Child suicide bombers

In June 2016, a council member of the Diyala Province said that a statistical study by the province’s authorities showed that half of the suicide bombers who blew themselves up in Diyala were Iraqi teenagers recruited by IS. Most of these suicide attackers where relatives or sons of IS commanders or members.

According to the leaked IS documents, almost 400 recruits were under the age of 18, with 41 of those being 15 or younger when they arrived. However, this data only affirms the already existing information on IS’ use of children. According to a study that analysed data collected between January 2015 and January 2016, there were children who were presented by official IS reports as “martyrs”. Out of the 89 cases featured in this study, 39% died upon detonating a vehicle-borne improvised explosive device (VBIED) against their target.

Receiving training to become a suicide bomber is one of the many roles that children are being prepared for, according to “Children of Islamic State”, which looks into IS mobilisation of child recruitment and training for Jihad.

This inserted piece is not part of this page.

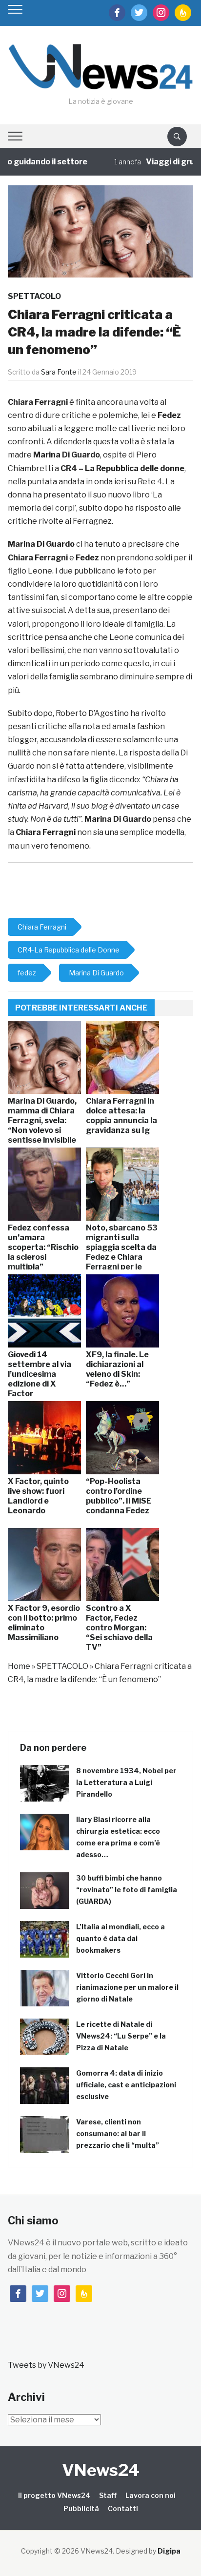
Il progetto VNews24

Children are reportedly being used as Inghimasi fighters too.

In August 2016, a 13 year-old child wearing an explosive belt attempted to detonate it in the city of Kirkuk. Security forces managed to prevent him and the Iraqi police announced that Ashbal al-Khilafa (‘Cubs of the Caliphate’) were behind the attack attempt. In March 2016, a child aged 16 carried out a suicide attack in Alexandria town in southern Baghdad, which resulted in the death of 43 people, most of whom were children.

This research was undertaken with assistance from the NATO Counter-IED Centre of Excellence.